Despite hoping to bolster local businesses, the cards will likely be able to be used in big chains, like Primark or McDonald’s, that don’t have the best track record when it comes to being environmentally friendly.
“This scheme is a key element of my Department’s Economic Recovery Action Plan and will give a very welcome boost to our high streets which were hard hit by the Covid-19 pandemic. This uplift is what our local businesses need and deserve,” Economy Minister Gordon Lyons, said at the launch event yesterday in Carrickfergus.
“I look forward to seeing the benefits this scheme will bring to the wide range of businesses situated in the heart of towns, villages and cities across Northern Ireland.”

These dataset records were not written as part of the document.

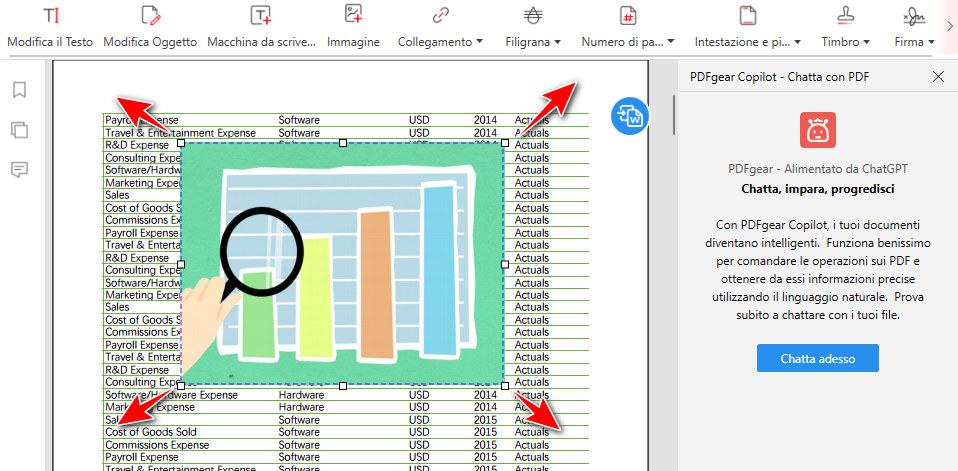Open the Firma dropdown
Image resolution: width=958 pixels, height=471 pixels.
coord(915,27)
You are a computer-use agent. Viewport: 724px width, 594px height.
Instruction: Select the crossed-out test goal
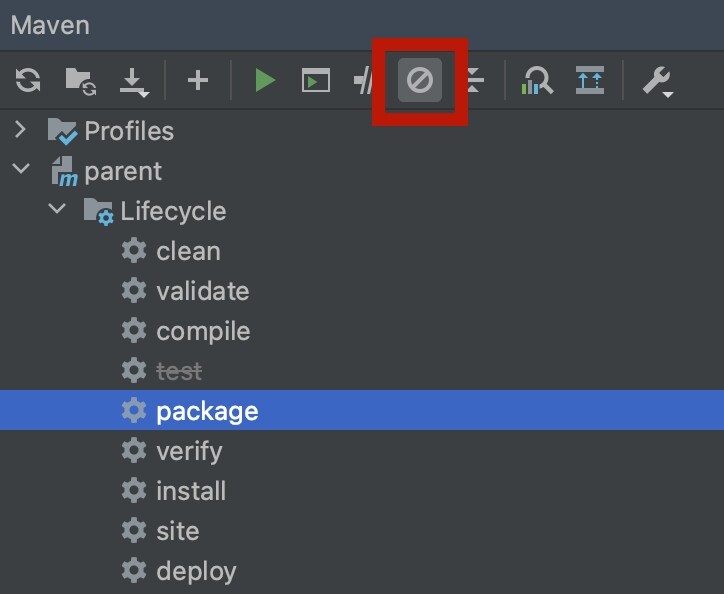pyautogui.click(x=179, y=371)
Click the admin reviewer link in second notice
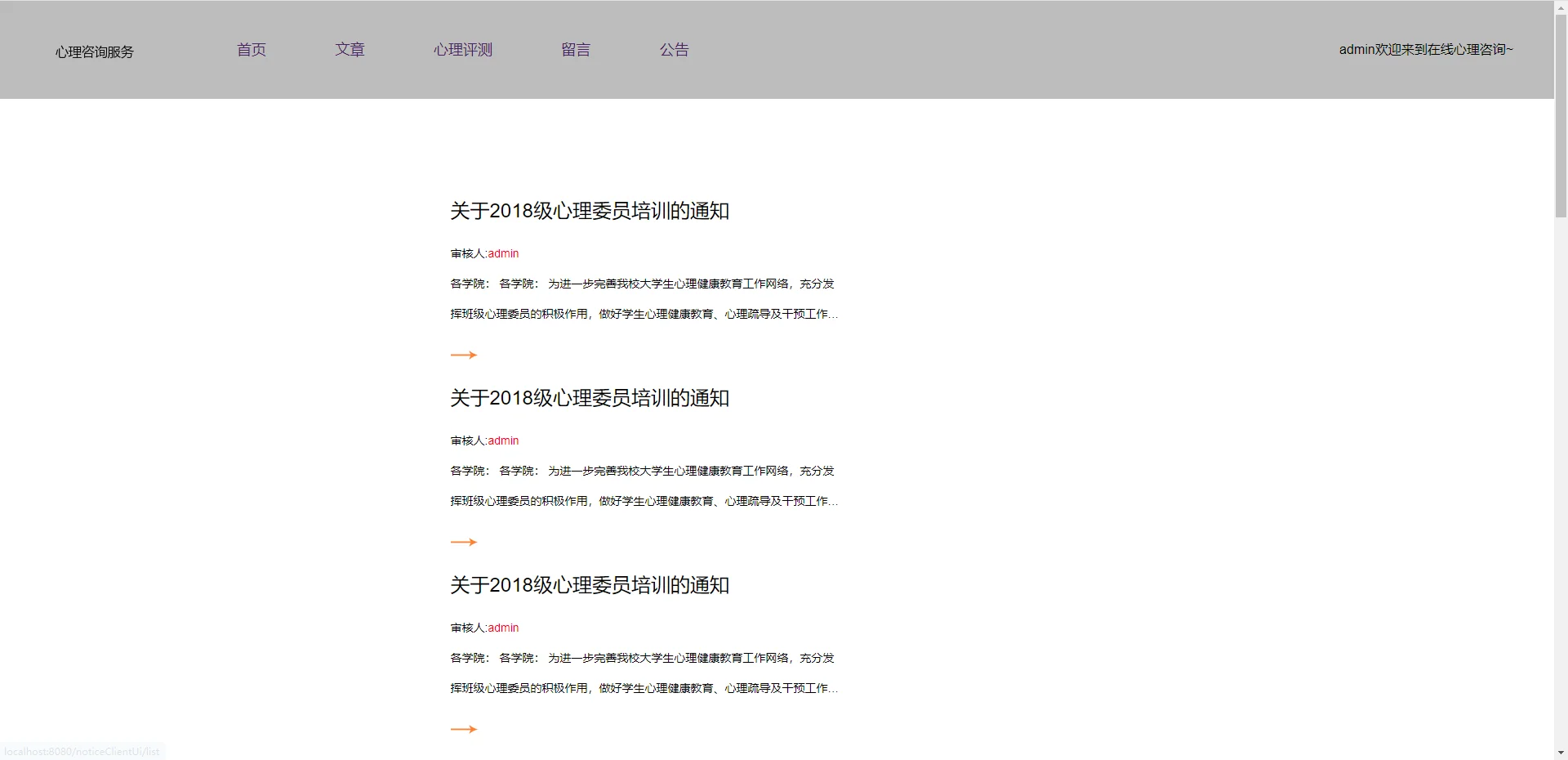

Northern Irish citizens will be able to apply for a £100 debit card in September, and their details will be checked against the electoral register, which is currently in the process of being updated.
“Single-use cards are completely the wrong direction,” a spokesperson for Friends of the Earth told AltFi.
“There could be more clever, more environmentally friendly ways of dispersing the money, and supporting businesses, particularly local businesses that aren't in themselves, selling products with single-use plastic.”
According to AltFi's calculations, the scheme could generate roughly seven tonnes of plastic waste at a time when most of us are trying to cut down on our plastic usage.
“This is a real opportunity to set in motion some type of leadership from governments as to what we consume, how we consume it, and how we spend our money, but this scheme just seems tone-deaf. For the government to effectively encourage more plastic pollution it’s completely tone-deaf,” the spokesperson continued.
A spokesperson for the Department for the Economy said in a statement: "The Department investigated various methods of enabling members of the public to spend their £100, and the use of pre-paid cards was the most simple and easy-to-use method for the greatest number of people across Northern Ireland to spend, as well as allowing the greatest number of businesses to participate. The possibility of using sustainable materials for the pre-paid cards was investigated with PFS, however, it was not possible to achieve delivery of the sustainable cards within the timescale for the launch of the scheme during autumn. We would of course encourage everyone to recycle all waste produced in a responsible and environmentally sensible way, recycling where possible.
“The card can only be used in ‘bricks and mortar' businesses within Northern Ireland and not used for gambling or to purchase goods or services online. People will be able to use the pre-paid card in shops and businesses in a similar way that debit and credit cards are used – therefore if a business can accept debit and credit cards for payment then it will be able to accept the High Street Scheme card.”
AltFi reached out to EML Payments, Mastercard for comment on the environmental impact of the new scheme but is yet to receive one.